[Given task A]
According to the North Coast 500 article, how many miles long is the NC500 road?
[Given task B]
Pick up the North Coast 500 article after its final sentence and carry it on.

[Article]
########
I recently came to my dad one afternoon with a trip idea, fully formed, and triumphantly presented him with a map showing a wiggly fine line tracing the border of northern Scotland. Fast-forward a couple months later, and the two of us touched down in Inverness, rucksacks and canoe in tow – ready for an epic coastal adventure on the North Coast 500 (NC500).
What is the NC500?
The NC500 is a 516-mile scenic road that winds along Scotland’s north coast. Today the route ranks among the “Top 5 Coastal Routes in the World” and is nicknamed Scotland’s “Route 66.” Despite this trip effectively being a ‘staycation’ for my father and me, the immense variety and contrast of landscapes in the UK cannot be underestimated.
A plug here for Scotland in general: voted in 2017 as the “Most Beautiful Country in the World,” Scotland draws many landscape lovers to its wild and rugged perch at the top of the UK. September is a great time to visit, as the weather is in a lull before gearing up for winter. The gorse is popping yellow and the purple swathes of mountainous heather makes for a spectacular scenic display.
########
[Source data]
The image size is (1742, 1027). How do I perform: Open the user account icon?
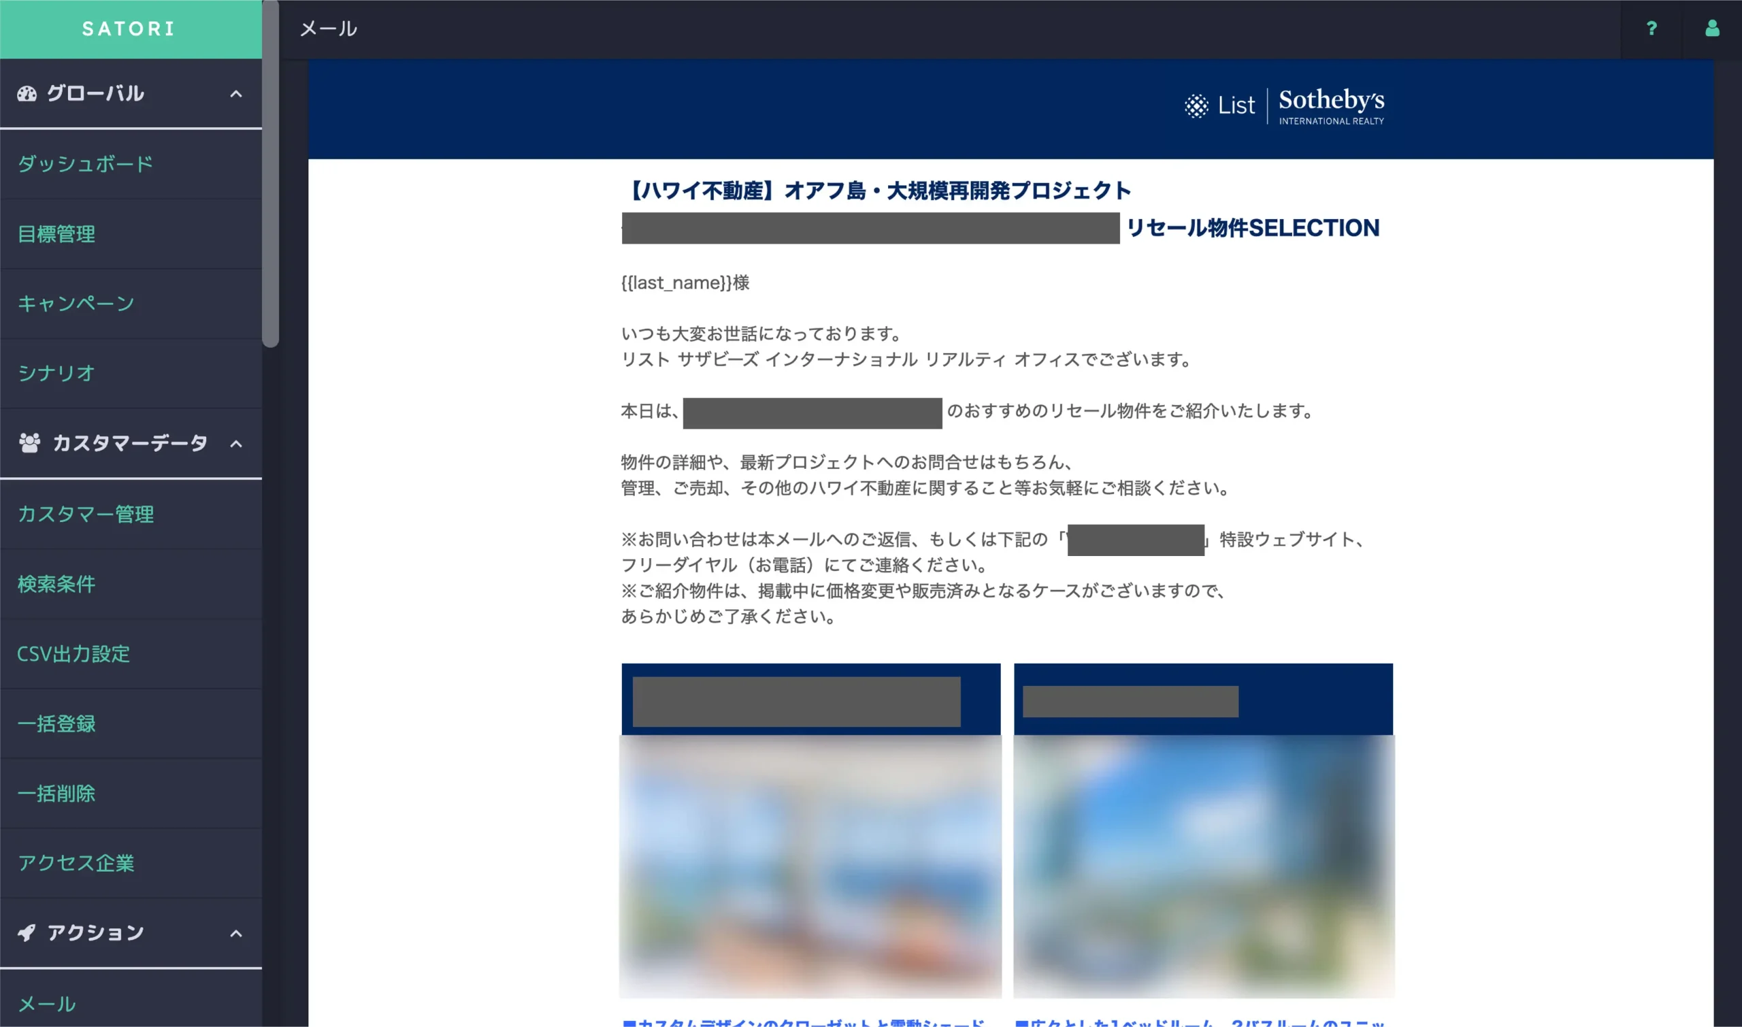click(x=1712, y=28)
########
[Written response A]
516 miles

[Written response B]
The Wild West
Forever intrigued by #vanlife, we opted for a campervan to allow us the freedom to explore the most remote areas and test Scotland’s famous “right to roam” mantra. Heading west and taking the route clockwise, we were soon shrouded in classic Scottish mist and deep into the mountains. The west coast is remarkably more mountainous and less inhabited than the north-east, offering a true hideaway from the rush of modern life.
Starting near Applecross and opposite Skye we started wending our way north. We were impressed at the quality of the road with its frequent and helpfully labelled “passing places.” We relished the near-people-free landscape and the astonishing silence outside. Every corner delivered a spectacular vista, an unforgettable view all to ourselves and winding tracks hugging the mountains.
Morning dolphins and evening summits
One of the best days was spent in Ullapool, a lively fishing port on the west coast, with cruise liners docking from Scandinavia and ferries out to the Outer Hebrides. Keen to explore the rather dreamily named ‘Summer Isles’ and feed my hunger for wildlife, we took a boat trip in search of all things wild. Diving gannets, fulmars (a smaller cousin of the albatross) and a small pod of common dolphins quickly surrounded us. I couldn’t have been more ecstatic!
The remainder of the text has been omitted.